WHAT IS BEING ASKED ▸
When you reach the line that holds "Focus the keyword search input field", start copying exactly and keep going through the final line of the data, leaving out pictures.

RECORD SET ▸
_____

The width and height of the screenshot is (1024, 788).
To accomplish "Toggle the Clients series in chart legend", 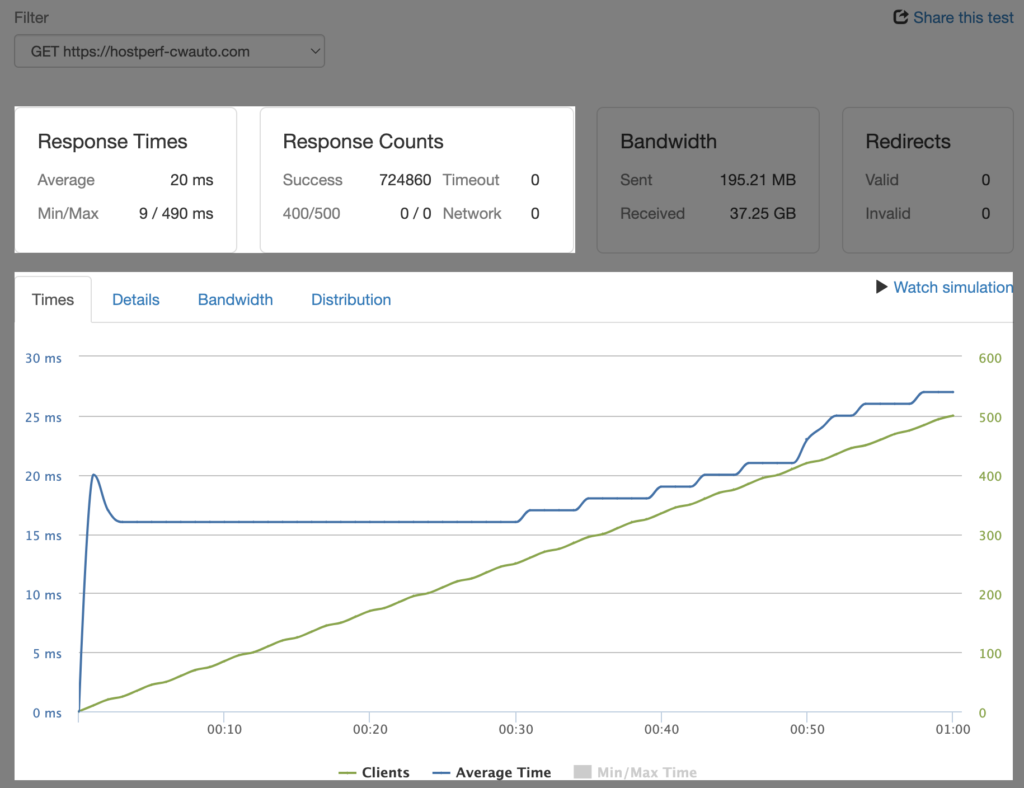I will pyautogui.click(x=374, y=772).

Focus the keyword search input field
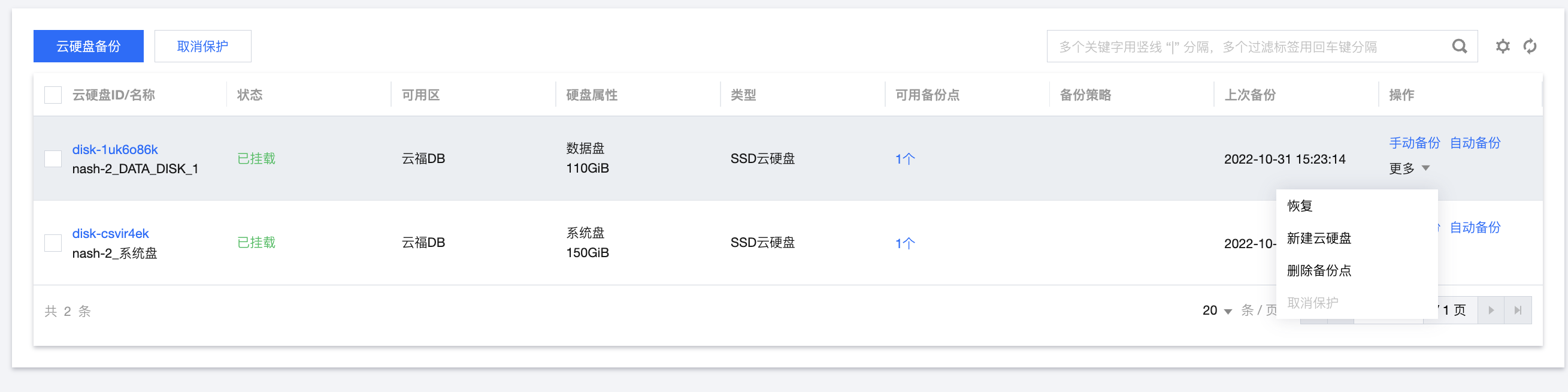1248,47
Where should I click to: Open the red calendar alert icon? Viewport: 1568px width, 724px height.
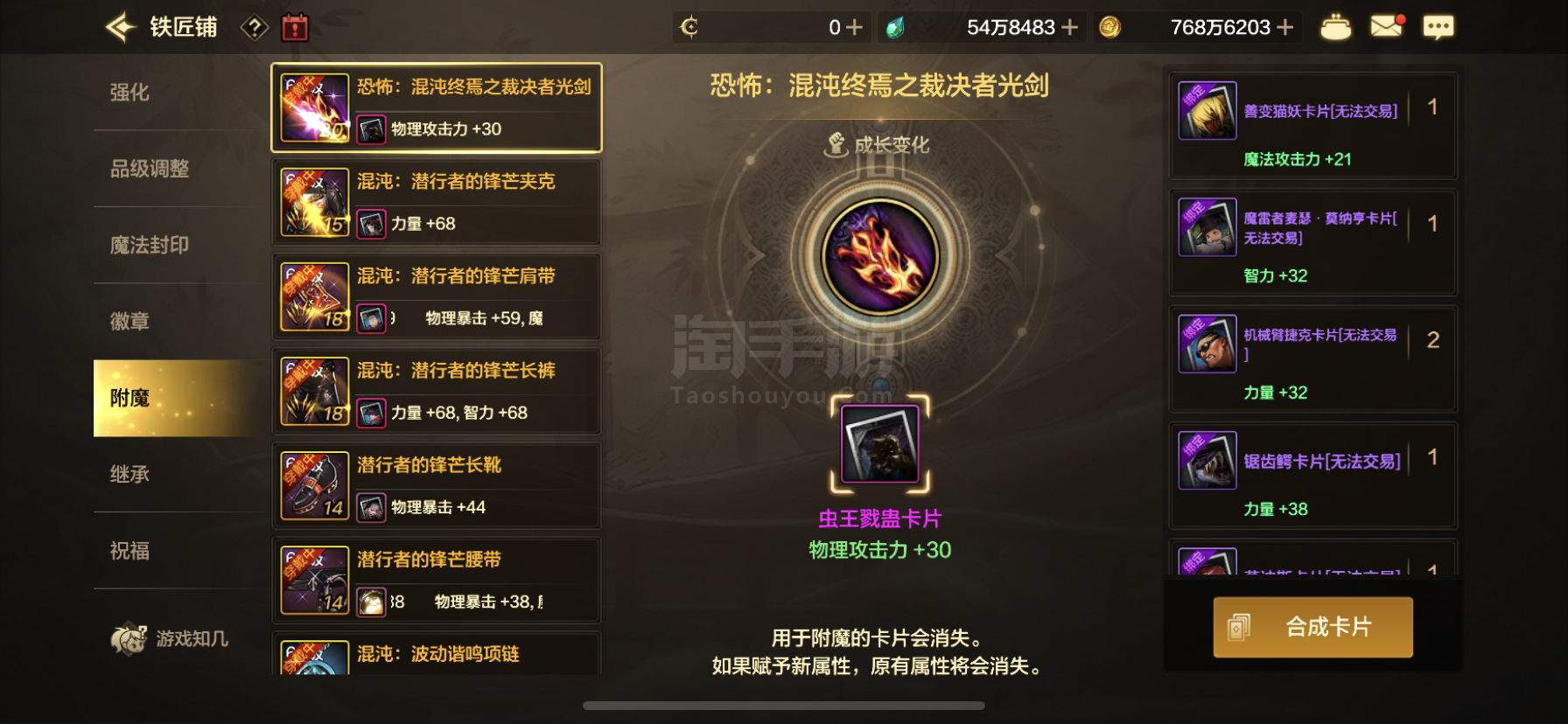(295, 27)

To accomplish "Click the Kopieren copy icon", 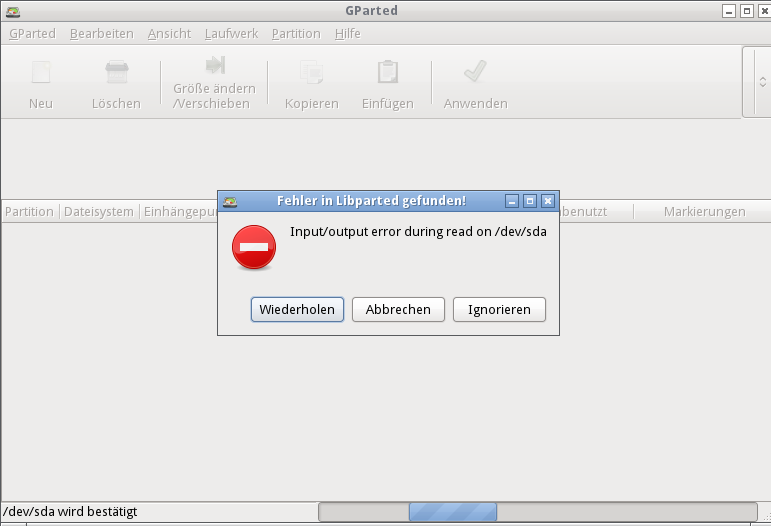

_____

SOLUTION FOR THIS TASK ▸
Focus the keyword search input field
1248,47
Where should I click to: Open the red calendar alert icon? Viewport: 1568px width, 724px height.
(295, 27)

To accomplish "Click the Kopieren copy icon", 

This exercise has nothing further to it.